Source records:
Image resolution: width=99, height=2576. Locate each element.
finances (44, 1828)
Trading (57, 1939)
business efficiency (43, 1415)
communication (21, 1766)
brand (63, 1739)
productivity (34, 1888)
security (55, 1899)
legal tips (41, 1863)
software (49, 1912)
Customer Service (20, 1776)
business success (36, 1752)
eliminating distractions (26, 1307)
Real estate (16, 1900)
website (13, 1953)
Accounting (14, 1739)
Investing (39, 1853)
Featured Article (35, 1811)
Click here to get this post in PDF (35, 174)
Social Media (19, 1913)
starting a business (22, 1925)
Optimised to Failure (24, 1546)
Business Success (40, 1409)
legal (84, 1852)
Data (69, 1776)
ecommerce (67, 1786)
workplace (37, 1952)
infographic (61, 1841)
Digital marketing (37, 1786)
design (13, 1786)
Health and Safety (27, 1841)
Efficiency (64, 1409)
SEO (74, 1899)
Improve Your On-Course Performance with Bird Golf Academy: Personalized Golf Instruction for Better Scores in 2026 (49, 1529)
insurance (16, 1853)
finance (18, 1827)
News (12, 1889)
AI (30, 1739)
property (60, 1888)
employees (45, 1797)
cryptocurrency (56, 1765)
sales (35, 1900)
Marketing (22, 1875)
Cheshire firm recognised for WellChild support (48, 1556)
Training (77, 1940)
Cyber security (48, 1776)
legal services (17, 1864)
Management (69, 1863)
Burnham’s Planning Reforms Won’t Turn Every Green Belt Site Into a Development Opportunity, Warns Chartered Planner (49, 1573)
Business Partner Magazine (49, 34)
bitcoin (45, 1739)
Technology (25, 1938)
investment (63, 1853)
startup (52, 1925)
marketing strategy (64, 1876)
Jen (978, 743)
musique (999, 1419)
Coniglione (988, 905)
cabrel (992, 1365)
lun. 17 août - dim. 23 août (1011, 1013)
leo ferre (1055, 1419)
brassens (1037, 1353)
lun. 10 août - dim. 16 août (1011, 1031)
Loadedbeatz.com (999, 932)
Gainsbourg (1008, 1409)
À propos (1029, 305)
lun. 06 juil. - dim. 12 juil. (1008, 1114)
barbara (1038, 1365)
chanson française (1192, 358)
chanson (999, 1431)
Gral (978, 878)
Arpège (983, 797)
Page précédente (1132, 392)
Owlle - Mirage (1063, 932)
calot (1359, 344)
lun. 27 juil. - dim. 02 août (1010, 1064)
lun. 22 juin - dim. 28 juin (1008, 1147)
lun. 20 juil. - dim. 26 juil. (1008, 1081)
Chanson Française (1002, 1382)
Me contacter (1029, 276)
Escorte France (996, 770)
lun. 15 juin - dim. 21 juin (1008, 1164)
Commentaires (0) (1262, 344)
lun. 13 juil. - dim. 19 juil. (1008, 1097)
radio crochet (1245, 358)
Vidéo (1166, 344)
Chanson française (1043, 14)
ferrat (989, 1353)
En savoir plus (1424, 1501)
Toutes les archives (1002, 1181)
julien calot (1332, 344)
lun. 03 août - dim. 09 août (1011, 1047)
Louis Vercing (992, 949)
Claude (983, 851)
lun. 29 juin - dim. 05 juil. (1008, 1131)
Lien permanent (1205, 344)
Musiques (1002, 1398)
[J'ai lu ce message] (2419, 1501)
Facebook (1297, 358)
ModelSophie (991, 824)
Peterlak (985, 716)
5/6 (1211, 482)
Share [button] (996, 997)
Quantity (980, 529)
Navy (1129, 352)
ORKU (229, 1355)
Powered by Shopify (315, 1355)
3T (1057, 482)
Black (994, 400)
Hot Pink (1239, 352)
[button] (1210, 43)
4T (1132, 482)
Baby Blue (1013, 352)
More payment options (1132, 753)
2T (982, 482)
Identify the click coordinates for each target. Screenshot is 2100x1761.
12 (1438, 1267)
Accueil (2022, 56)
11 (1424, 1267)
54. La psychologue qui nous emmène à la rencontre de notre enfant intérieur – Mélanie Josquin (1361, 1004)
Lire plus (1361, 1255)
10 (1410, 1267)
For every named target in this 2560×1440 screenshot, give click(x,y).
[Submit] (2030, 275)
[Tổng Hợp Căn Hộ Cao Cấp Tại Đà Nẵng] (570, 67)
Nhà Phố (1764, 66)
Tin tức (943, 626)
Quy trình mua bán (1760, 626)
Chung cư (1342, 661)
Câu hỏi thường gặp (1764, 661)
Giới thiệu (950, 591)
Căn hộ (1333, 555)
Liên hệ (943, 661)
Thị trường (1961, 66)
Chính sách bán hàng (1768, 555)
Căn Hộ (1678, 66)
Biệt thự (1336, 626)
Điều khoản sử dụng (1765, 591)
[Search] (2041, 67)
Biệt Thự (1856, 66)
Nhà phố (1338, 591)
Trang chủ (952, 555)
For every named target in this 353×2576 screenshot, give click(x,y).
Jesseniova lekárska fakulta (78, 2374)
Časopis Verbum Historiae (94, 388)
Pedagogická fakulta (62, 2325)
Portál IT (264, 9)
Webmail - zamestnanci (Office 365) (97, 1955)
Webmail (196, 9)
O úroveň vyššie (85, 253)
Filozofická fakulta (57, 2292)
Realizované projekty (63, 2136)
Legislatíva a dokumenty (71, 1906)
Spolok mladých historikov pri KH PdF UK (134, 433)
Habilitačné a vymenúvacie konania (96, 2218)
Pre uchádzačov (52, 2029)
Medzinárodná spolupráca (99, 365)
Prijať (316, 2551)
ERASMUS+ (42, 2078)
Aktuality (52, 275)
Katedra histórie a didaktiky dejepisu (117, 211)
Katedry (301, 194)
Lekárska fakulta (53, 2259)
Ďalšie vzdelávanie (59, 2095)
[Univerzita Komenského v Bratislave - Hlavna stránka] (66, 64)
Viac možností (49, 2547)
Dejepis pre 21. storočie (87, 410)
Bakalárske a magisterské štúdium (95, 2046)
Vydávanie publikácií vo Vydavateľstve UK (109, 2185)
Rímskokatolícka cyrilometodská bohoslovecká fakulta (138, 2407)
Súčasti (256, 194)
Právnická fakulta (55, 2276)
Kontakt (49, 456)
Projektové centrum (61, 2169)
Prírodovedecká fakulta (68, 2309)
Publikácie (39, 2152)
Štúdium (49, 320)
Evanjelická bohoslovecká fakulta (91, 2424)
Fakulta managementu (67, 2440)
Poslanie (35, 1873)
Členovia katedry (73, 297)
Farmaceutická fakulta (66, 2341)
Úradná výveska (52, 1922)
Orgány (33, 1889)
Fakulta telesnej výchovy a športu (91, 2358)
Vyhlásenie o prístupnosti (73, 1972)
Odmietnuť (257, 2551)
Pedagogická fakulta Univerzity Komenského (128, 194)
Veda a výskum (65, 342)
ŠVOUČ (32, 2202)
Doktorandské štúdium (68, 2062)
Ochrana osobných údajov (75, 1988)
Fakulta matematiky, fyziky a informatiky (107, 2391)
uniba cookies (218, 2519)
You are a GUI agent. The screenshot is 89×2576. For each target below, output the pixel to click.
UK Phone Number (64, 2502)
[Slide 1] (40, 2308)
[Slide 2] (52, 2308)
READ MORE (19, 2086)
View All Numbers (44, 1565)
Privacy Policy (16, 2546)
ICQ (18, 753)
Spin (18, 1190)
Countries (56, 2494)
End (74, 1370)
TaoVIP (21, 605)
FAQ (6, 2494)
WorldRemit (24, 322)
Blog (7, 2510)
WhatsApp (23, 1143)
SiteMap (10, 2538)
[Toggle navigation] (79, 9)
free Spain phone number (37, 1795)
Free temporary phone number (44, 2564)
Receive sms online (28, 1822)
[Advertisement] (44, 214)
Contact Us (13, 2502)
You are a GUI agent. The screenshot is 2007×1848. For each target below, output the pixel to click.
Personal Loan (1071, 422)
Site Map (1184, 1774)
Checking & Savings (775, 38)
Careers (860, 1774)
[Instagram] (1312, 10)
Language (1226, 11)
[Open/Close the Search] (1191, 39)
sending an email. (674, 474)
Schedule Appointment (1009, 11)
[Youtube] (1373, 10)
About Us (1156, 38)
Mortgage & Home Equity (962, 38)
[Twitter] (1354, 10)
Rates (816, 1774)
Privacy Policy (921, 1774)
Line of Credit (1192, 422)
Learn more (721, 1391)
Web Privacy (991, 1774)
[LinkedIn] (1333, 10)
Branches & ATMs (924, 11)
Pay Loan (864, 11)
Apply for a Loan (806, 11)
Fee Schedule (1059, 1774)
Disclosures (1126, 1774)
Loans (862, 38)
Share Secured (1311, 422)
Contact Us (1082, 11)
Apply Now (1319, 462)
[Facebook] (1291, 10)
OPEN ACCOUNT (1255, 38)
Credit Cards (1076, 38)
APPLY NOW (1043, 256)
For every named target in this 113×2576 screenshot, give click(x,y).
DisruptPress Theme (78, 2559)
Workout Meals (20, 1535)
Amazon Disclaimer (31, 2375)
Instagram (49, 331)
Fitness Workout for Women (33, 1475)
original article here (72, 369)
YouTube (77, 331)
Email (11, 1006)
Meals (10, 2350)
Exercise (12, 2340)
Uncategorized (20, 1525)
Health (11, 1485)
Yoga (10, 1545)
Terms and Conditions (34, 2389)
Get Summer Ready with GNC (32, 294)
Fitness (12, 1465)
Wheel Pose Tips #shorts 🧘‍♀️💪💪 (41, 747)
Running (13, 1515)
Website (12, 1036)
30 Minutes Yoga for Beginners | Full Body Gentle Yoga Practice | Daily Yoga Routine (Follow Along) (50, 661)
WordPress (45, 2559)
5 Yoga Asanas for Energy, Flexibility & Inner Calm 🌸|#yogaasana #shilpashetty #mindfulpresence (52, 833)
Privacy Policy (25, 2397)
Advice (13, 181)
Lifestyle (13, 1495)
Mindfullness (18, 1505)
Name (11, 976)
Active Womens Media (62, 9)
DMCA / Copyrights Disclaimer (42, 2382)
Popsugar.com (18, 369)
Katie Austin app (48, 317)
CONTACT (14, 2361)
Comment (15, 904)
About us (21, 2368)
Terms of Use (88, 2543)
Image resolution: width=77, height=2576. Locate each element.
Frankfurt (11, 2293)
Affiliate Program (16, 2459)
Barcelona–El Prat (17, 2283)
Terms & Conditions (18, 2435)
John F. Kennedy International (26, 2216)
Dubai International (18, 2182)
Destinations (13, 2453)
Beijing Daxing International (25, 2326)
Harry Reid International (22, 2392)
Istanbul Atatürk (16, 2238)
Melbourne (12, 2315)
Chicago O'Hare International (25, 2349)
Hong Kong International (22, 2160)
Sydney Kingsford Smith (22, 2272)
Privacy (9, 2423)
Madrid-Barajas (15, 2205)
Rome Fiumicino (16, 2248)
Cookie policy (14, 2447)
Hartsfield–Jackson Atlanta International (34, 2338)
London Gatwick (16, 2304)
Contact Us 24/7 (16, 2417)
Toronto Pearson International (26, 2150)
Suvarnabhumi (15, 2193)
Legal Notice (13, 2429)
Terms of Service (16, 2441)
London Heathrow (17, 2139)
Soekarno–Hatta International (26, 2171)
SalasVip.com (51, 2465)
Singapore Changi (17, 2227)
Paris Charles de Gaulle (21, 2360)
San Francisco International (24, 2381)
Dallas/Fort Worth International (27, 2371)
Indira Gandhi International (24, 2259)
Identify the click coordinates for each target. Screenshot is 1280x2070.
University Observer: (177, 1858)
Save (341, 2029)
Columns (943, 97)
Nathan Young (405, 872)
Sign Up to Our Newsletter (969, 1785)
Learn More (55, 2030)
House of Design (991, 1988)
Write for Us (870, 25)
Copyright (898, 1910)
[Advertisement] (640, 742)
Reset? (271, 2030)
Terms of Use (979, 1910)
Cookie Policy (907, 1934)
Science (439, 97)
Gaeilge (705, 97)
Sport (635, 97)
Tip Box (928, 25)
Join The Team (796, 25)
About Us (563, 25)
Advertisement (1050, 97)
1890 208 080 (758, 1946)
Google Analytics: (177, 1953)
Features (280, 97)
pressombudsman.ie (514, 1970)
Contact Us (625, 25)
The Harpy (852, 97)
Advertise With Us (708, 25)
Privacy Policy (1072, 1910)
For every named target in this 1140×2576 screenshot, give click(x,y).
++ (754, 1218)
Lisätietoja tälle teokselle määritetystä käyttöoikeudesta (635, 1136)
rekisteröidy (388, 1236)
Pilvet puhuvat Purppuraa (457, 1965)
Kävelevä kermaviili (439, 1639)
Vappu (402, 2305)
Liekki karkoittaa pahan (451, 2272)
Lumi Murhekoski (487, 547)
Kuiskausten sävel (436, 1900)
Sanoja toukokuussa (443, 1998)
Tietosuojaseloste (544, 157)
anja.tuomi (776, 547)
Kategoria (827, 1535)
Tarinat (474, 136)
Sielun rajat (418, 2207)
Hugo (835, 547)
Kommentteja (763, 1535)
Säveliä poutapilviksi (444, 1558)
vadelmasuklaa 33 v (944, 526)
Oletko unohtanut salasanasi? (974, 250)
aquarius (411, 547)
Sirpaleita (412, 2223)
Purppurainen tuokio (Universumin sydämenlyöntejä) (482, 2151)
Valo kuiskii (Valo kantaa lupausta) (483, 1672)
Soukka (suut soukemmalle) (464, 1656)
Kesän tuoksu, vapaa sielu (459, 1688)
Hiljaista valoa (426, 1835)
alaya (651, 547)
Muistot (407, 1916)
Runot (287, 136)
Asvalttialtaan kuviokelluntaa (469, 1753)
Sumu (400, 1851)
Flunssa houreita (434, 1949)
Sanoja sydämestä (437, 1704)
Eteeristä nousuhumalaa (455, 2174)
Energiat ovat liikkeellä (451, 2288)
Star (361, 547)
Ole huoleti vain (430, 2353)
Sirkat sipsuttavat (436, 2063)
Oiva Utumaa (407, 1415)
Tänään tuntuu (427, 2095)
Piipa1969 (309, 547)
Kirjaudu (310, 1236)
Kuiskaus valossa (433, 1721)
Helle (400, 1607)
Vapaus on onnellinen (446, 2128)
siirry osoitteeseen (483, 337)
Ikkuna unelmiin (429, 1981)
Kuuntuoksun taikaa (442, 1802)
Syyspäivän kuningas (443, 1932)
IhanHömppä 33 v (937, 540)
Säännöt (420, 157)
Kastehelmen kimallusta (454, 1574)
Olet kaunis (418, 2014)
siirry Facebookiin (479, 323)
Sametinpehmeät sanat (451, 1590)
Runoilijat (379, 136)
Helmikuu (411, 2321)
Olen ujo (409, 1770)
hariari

» Directions for this task
Write out exactly the lines that fall from the line with "Nhà phố (1338, 591)" to the line with "Ochrana osobných údajov (75, 1988)" in the records above, keeping both ends.

» Output for this exercise
Nhà phố (1338, 591)
Trang chủ (952, 555)
For every named target in this 353×2576 screenshot, give click(x,y).
Jesseniova lekárska fakulta (78, 2374)
Časopis Verbum Historiae (94, 388)
Pedagogická fakulta (62, 2325)
Portál IT (264, 9)
Webmail - zamestnanci (Office 365) (97, 1955)
Webmail (196, 9)
O úroveň vyššie (85, 253)
Filozofická fakulta (57, 2292)
Realizované projekty (63, 2136)
Legislatíva a dokumenty (71, 1906)
Spolok mladých historikov pri KH PdF UK (134, 433)
Habilitačné a vymenúvacie konania (96, 2218)
Pre uchádzačov (52, 2029)
Medzinárodná spolupráca (99, 365)
Prijať (316, 2551)
ERASMUS+ (42, 2078)
Aktuality (52, 275)
Katedra histórie a didaktiky dejepisu (117, 211)
Katedry (301, 194)
Lekárska fakulta (53, 2259)
Ďalšie vzdelávanie (59, 2095)
[Univerzita Komenského v Bratislave - Hlavna stránka] (66, 64)
Viac možností (49, 2547)
Dejepis pre 21. storočie (87, 410)
Bakalárske a magisterské štúdium (95, 2046)
Vydávanie publikácií vo Vydavateľstve UK (109, 2185)
Rímskokatolícka cyrilometodská bohoslovecká fakulta (138, 2407)
Súčasti (256, 194)
Právnická fakulta (55, 2276)
Kontakt (49, 456)
Projektové centrum (61, 2169)
Prírodovedecká fakulta (68, 2309)
Publikácie (39, 2152)
Štúdium (49, 320)
Evanjelická bohoslovecká fakulta (91, 2424)
Fakulta managementu (67, 2440)
Poslanie (35, 1873)
Členovia katedry (73, 297)
Farmaceutická fakulta (66, 2341)
Úradná výveska (52, 1922)
Orgány (33, 1889)
Fakulta telesnej výchovy a športu (91, 2358)
Vyhlásenie o prístupnosti (73, 1972)
Odmietnuť (257, 2551)
Pedagogická fakulta Univerzity Komenského (128, 194)
Veda a výskum (65, 342)
ŠVOUČ (32, 2202)
Doktorandské štúdium (68, 2062)
Ochrana osobných údajov (75, 1988)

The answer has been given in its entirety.